With the conclusion of Inner Vision for The Wirecutter now a done deal – concluding a most satisfying 2 1/2 year run – I still find myself with countless stories, videos, tips, tricks, and books I’ve gathered over the years to stir into my weekly hot pot of online links. I’m calling the following the leftovers…
Cabin Fever: “We know that, at the very least, some technologies are harming our natural world, our societies and, ultimately, ourselves. Therefore we can recognise the need to reject some technologies. If we’re to avoid technological extremism we’re going to have to draw a line in the sand somewhere. I’ve drawn mine, and I will only move it in the direction of my home.”

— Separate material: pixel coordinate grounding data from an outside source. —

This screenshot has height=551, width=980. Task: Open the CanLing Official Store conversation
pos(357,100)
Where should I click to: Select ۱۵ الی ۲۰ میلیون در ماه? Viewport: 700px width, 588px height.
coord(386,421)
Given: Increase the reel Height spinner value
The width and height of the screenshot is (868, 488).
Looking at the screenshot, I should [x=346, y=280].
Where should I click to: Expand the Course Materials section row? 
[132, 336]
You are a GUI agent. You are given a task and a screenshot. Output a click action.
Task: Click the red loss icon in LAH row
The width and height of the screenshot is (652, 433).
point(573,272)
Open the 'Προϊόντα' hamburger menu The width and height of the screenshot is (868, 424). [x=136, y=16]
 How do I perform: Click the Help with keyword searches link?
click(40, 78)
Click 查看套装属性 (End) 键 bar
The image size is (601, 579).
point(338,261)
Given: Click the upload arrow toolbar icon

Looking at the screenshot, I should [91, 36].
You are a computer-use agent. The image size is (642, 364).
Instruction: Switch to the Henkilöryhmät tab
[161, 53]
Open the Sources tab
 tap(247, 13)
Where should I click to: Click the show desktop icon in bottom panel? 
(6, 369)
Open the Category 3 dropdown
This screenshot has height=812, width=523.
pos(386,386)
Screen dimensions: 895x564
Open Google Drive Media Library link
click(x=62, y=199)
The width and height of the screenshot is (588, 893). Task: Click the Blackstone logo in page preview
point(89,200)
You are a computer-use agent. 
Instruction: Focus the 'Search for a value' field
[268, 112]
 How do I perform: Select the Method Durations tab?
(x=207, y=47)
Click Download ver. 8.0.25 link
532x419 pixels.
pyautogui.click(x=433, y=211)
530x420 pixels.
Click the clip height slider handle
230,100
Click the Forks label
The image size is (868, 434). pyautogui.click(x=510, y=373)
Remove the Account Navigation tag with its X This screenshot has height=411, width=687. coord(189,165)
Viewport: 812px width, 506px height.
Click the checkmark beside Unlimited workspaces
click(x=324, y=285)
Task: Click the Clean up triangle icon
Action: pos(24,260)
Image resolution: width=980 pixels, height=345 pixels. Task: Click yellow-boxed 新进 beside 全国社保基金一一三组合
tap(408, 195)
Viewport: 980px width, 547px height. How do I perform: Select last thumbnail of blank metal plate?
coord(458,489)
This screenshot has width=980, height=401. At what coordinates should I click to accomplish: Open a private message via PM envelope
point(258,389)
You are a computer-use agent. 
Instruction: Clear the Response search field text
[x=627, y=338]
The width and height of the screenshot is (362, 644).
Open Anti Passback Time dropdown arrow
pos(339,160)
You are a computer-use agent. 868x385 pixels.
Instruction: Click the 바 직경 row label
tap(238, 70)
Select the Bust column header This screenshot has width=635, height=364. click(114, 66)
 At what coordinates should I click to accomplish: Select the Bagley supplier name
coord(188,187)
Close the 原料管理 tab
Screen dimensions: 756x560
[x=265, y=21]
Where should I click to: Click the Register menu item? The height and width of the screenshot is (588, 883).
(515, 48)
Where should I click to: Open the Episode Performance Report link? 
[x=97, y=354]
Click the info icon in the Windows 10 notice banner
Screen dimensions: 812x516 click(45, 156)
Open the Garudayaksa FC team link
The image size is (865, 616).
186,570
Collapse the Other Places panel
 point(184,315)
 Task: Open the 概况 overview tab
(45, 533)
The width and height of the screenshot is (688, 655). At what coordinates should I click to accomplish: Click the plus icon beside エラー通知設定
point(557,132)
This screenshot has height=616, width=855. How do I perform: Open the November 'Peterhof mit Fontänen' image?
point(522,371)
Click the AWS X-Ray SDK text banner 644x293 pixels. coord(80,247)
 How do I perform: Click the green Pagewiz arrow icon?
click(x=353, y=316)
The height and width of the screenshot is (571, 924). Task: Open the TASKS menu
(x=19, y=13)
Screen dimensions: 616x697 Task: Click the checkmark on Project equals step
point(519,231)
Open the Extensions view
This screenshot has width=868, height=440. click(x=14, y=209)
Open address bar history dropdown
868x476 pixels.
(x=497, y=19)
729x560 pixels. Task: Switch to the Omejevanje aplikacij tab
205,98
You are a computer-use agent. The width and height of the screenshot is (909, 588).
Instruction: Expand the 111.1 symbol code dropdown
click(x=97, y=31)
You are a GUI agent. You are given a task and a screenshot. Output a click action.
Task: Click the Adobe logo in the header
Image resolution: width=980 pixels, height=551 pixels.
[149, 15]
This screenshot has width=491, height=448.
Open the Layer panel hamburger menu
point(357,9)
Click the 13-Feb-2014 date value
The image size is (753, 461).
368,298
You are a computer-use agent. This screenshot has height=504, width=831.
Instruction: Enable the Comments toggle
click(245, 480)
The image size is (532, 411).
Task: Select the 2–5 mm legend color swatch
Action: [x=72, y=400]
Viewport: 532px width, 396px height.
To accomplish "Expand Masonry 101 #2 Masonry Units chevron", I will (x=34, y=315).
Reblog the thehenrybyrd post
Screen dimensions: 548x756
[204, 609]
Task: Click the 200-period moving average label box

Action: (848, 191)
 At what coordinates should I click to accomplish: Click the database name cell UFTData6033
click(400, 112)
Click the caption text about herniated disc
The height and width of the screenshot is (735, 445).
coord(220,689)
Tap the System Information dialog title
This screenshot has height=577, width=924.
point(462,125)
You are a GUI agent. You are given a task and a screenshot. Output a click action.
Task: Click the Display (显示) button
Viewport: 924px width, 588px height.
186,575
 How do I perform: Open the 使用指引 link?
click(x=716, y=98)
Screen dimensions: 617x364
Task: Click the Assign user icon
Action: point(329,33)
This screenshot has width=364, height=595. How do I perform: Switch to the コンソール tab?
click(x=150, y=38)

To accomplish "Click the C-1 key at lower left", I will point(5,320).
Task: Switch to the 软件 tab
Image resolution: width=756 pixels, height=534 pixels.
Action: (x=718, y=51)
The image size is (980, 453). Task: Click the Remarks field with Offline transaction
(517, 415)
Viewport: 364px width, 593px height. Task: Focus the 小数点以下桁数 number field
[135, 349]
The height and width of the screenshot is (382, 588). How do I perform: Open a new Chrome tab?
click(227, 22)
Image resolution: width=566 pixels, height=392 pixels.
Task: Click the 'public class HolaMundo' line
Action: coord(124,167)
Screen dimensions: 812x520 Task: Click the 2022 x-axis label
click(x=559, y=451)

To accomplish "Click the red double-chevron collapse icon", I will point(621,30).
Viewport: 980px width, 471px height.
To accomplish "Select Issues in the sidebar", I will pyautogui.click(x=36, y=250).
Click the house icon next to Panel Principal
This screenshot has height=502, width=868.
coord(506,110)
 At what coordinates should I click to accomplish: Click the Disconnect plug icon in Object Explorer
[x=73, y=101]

This might be the equivalent of a purge/cleanse diet, but the desire to abandon technology completely is recognizably and profoundly becoming more common as it intrudes upon the source of our happiness, most notably the availability of time to call our own.
Strangely Good: Music back in ’70s Turkey was made with flair and spirit, drawing on Western psych, disco, rock as much as Eastern traditions and folk. “It’s not kitchy, it’s not pop. It’s strange and really good,” says Mete Adunduk, who appears in the film.
The Great Animal Orchestra: Listen. No, really…shut up. Stop moving, stop talking, and listen to the world around you for at least one minute without pause or interruption. Those sounds of nature – the biophony – is the collective sound of vocalizing animals (probably birds, maybe insects) that characterize an environment, the soundscape that blends into the non-biological sound sources of the geophony (e.g. wind and rain) and humanity’s intrusive addition, the anthrophony. Together, you’re experiencing the bioacoustic orchestra of the world.
Crust of the Polygon: Designer Norihiko Terayama’s delicate polygonal sculptures are constructed oh-so-carefully with conjoined pins. The resulting wireframe surrounding each plant define twig or branch as a centerpiece, while also bringing attention to the immediate space each occupies, evoking ideas of photosynthesis, entropy, non-verbal communication, and the proximity of others.
Does This Browser Make Me Look Fat? “This is a screenshot from an NPR article discussing the rising use of ad blockers. The page is 12 megabytes in size in a stock web browser. The same article with basic ad blocking turned on is one megabyte.”
It’s worth mentioning when I had graduated from college with a design degree and a rudimentary ability to code my own webpages, efficient image optimization was as highly valued a skill as the actual creative design used to present those tiny gifs (jpegs and pngs were yet to make their mark). Similar to the sprawl defining and marring the suburban landscape, a tangled yarn of advertising, scripts, and extraneous elements have slowed the internet to a crawl.